子どもが匍匐前進をするようになった。這い這いではなく、足を引きずって、上肢の力で前進していく。行きたいところに向かえるようになって本人は満足げだが、こちらはより監視の労力を要求される状況になった。
人間は、直立歩行するようになって自分の進路の先に何があるかを見通し、それを踏まえた上で自分の進路を選ぶような生き物になったと言う。その結果、前頭葉が発達し、自発性、自分の意志、自由意志というようなものが芽生えたと。
私は現在、あまり見通しを持って生きてはいない。いや、経済面や家庭、社会的な自分の位置の維持と言う面では十分見通しは立っているのだが、自分の進んでいる道の大局的な意味とか、あまり考えなくなってしまった。
ただ日々を暮らし、目の前にある仕事を片付け、家に帰ればオンラインゲーム内でゲーム内の自分のキャラクターの社会的経済的勢力を増大することに自分のリビドーを費やす。そして疲れたら寝る。そしてまた朝が来て、自転車をこいで仕事に向かう。そういう日々だ。
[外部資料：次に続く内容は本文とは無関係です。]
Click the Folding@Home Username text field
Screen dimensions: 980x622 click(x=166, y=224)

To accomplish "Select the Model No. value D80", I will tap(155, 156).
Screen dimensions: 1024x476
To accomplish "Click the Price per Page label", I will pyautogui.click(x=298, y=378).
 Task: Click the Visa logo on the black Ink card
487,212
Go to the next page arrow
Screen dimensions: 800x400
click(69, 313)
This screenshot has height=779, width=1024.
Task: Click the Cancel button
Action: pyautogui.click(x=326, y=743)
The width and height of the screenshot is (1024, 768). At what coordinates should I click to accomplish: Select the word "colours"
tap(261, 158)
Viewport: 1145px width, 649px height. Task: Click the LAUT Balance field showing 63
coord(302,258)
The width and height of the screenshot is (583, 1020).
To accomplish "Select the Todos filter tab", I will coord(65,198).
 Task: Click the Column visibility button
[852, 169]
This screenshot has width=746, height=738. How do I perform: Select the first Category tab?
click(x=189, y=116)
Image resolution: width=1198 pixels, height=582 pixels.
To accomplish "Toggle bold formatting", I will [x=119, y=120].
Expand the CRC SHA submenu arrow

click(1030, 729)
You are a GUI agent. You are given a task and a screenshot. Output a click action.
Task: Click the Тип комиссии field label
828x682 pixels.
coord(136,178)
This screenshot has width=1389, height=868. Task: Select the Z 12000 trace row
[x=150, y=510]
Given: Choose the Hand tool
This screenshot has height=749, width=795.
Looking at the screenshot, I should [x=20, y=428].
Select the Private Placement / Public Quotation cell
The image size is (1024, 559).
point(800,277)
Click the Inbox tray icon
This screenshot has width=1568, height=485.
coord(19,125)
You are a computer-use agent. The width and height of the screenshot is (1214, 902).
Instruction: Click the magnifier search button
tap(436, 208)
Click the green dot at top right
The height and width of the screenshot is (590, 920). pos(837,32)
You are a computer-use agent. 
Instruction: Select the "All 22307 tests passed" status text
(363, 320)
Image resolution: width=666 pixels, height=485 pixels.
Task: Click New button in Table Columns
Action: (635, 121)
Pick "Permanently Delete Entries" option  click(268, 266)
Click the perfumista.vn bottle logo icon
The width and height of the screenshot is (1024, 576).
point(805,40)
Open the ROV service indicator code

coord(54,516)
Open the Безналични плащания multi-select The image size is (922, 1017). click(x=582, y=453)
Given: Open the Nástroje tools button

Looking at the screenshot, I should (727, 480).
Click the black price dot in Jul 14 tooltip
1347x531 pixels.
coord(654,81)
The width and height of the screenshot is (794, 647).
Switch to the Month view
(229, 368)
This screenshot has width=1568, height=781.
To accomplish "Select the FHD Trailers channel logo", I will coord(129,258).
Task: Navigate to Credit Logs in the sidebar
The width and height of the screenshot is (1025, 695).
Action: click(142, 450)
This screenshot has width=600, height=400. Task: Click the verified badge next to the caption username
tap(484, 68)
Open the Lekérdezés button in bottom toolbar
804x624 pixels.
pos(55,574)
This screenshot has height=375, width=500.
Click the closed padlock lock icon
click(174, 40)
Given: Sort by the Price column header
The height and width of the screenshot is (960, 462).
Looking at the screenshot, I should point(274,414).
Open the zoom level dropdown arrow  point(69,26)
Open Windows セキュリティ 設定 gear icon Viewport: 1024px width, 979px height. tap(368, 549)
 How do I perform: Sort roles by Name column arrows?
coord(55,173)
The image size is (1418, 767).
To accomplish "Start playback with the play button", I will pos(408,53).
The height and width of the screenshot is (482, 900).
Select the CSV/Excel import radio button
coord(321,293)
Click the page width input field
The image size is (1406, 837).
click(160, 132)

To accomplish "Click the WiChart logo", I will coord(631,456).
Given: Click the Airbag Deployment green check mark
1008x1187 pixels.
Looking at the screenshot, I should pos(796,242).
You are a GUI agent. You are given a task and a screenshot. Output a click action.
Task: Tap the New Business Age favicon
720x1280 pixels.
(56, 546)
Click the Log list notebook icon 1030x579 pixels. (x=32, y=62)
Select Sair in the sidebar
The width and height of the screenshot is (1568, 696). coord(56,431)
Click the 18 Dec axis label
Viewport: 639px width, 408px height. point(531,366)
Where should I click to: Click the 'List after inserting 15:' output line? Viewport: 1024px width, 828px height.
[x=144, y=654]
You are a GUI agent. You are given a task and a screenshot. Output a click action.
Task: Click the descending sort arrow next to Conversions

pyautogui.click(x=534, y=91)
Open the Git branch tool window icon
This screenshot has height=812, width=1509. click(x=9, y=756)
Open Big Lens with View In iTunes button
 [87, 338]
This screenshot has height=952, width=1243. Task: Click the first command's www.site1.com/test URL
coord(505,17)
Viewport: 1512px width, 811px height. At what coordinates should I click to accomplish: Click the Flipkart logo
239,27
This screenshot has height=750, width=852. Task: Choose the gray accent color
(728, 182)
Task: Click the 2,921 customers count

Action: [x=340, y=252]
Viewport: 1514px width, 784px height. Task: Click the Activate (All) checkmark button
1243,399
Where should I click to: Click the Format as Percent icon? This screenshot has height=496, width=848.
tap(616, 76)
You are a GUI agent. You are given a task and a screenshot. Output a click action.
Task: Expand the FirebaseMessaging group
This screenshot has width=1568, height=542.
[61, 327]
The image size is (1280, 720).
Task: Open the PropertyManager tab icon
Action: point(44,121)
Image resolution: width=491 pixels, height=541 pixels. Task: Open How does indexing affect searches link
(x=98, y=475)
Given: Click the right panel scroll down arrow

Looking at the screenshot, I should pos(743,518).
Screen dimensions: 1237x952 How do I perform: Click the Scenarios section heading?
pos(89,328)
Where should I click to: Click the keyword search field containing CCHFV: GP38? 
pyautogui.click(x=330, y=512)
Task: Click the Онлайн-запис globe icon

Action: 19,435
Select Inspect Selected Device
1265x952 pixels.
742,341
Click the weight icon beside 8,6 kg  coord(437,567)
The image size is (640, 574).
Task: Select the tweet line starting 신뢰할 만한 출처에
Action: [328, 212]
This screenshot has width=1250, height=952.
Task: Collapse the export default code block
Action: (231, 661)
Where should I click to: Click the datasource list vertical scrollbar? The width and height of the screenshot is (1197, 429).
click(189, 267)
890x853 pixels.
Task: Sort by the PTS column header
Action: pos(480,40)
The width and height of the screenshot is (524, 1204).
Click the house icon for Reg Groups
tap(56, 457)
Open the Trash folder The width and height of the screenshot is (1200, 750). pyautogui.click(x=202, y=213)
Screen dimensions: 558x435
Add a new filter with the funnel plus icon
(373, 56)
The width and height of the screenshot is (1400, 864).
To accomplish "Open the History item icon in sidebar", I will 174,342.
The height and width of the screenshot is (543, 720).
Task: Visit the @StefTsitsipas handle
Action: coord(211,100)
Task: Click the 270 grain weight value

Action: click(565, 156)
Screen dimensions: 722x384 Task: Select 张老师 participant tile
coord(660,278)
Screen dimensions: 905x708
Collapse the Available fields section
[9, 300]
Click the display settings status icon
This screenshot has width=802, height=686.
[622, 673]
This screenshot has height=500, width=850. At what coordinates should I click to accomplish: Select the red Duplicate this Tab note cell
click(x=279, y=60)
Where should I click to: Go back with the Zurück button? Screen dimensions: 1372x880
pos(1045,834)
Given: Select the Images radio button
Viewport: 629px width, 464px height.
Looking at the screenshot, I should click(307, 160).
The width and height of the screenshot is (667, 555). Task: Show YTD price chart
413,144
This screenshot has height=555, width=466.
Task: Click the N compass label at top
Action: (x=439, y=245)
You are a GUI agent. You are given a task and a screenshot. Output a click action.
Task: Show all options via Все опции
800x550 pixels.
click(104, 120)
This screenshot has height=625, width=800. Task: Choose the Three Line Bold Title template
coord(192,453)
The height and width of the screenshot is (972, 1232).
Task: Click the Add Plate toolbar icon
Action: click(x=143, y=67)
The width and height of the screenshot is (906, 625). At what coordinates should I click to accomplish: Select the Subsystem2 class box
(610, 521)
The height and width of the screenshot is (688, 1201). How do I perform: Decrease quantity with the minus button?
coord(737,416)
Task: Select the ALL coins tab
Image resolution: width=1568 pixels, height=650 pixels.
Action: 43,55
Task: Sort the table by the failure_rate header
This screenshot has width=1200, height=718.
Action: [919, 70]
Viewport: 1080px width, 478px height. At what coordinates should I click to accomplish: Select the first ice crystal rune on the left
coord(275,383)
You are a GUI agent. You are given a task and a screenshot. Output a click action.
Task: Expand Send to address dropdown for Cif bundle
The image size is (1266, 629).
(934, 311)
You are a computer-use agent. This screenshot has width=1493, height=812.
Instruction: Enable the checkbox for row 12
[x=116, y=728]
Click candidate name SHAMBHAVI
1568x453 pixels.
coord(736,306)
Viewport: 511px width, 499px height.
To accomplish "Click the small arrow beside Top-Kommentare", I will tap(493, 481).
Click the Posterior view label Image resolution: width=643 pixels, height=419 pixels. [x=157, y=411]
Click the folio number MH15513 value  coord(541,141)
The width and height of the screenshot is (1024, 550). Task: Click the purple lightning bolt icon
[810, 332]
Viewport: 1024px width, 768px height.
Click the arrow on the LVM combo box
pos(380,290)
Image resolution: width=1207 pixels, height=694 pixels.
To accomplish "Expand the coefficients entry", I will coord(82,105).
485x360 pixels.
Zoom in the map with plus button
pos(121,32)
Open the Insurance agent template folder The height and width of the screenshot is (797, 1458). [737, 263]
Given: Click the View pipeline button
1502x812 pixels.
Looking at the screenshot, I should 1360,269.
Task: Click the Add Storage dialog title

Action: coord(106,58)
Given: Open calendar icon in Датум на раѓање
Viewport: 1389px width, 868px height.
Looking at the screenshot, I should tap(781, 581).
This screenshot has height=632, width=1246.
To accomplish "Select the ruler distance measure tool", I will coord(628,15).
自分の立っている位置を大局的に眺め、疑念と洞察の目で自分自身を俯瞰すると言うのが直立歩行の意義であるならば、自分は現在、自分の子どもと同じく匍匐前進中だ。
逆に大学生のころは、いろいろなことを考えた。その内容は去年の年末のころに書いたブログに現れているような境地にたどり着き、それ以降の発展はない。いろいろと考えている時代には「トニオ・クレエゲル」にあるように、考えていること自体に生の喜びは無く、匍匐前進しているような状態こそが生の充実状態にある、などとも考えていたのだが、、、
私が匍匐前進の末にたどり着くのはどこなのか。直立していないのでさっぱり見えてこない。あるいはそれは平凡な病死というような終着点なのであろう。